Hans Leyendecker sorgte bei der Preisverleihung für einen Eklat
Hans Leyendecker sorgte bei der Preisverleihung für einen Eklat
Investigativ-Legende Hans Leyendecker von der „Süddeutschen Zeitung" lehnt seinen „Henri" höflich ab! Weil nicht nur er und sein „SZ"-Team für die beste investigative Leistung ausgezeichnet wurden (für die Aufdeckung der „Formel-1-Affäre" bei der Bayern LB) - sondern auch Springers „Bild" (für den ersten Beitrag über den Privatkredit und die mögliche Parlamentstäuschung des damaligen Bundespräsidenten Wulff). „Wir möchten mit ,Bild‘ nicht in einer Kategorie ausgezeichnet werden und möchten den Preis nicht annehmen", so Leyendecker zu Moderatorin Judith Rakers. Gegen die "Bild"-Kollegen richte sich die Entscheidung aber nicht, so der "SZ"-Mann. Sondern gegen das Jury-Urteil.

Zum achten Mal wurden die Henri-Nannen-Preise jetzt verliehen, und noch nie war „Bild" dabei. Schon im Vorfeld, nach der Nominierung auf die Shortlist, gab es dafür heftige Kritik. Darf „Bild" überhaupt so einen Preis erhalten? Ein Boulevardblatt? Manch einer in den feinen, intellektuellen oder selbst ernannt politisch korrekten Hamburger, Berliner und Münchner Medienkreisen meint anscheinend: nein. Oder hätte die Jury den Mut aufbringen sollen, sich nur für einen von beiden Titeln zu entscheiden, statt den Award diplomatisch zu teilen? Dass auch „Bild" gekürt werde, sehe er ein Stück weit als „Kulturbruch", so Leyendecker. Er und seine Kollegen jedenfalls wollten sich den Preis nicht mit dem Boulevardblatt teilen.

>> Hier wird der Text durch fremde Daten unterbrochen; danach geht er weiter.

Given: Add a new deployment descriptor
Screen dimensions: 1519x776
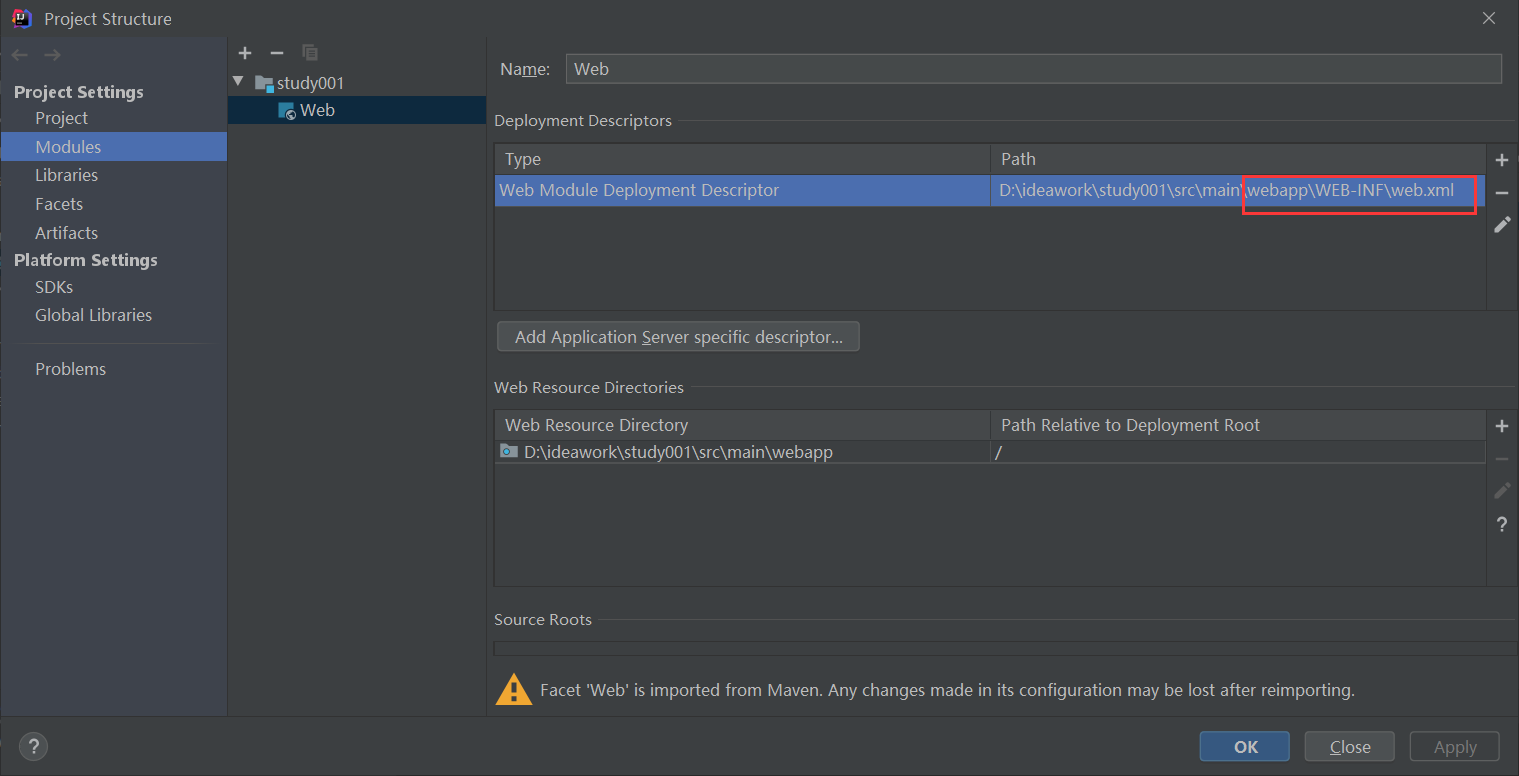Looking at the screenshot, I should pyautogui.click(x=1501, y=160).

Die Bertelsmann-Chefs schauten zu: Liz Mohn, Thomas Rabe (re.) und G+J-Boss Bernd Buchholz (li.)
Die Bertelsmann-Chefs schauten zu: Liz Mohn, Thomas Rabe (re.) und G+J-Boss Bernd Buchholz (li.)
Und schon hatte der Abend wieder seine Diskussions- und Tuschelthemen:
Über die Bedeutung oder die angebliche Beschädigung des Henri-Nannen-Preises generell. Doch kann es etwas Besseres geben als Eklats und umstrittene Entscheidungen, über die dann jeder redet und räsoniert?
Über die Kompetenz und Uneinigkeit der 15-köpfigen Jury (darunter Giovanni di Lorenzo/"Zeit", Georg Mascolo/"Spiegel", Helmut Markwort/"Focus", Thomas Osterkorn/"Stern", Jan-Eric Peters/"Welt" und Ines Pohl/"taz"), die „Geo"-Chefredakteur Peter-Matthias Gaede dem Vernehmen nach angeblich aus Protest über den Preis für „Bild" verlassen hatte (dies wäre sozusagen ein zusätzlicher G+J-interner Eklat).
Über die Frage, wie ein Recherche-Protokoll auszusehen hat, um höchstamtlich preiswürdig zu sein: Reichen - wie jetzt wohl bei „Bild"/Wulff - gezielte, entscheidende Hinweise eines Insider-Informanten als Auslöser und Schlüssel für eine Recherche, verbunden mit dem Mut, die Story mit großer gesellschaftlicher Bedeutung und Folgewirkung dann auch zu bringen? Oder muss es zwingend zunächst Instinkt-getriebene monatelange Watergate-würdige Wühlarbeit sein?
Über den Gedanken, welche Rolle Ideologie und persönliche Abneigungen gegen einzelne Titel bei solchen Preisverleihungen spielen (dürfen).
Und, scherzhaft, über die Frage, wie lange sich eigentlich die „Süddeutsche" zum Beispiel am Kioskregal noch den Platz mit „Bild" teilen möchte. Gibt es nicht auch dort zu viel Nähe zum bunten "Schmuddelkind"?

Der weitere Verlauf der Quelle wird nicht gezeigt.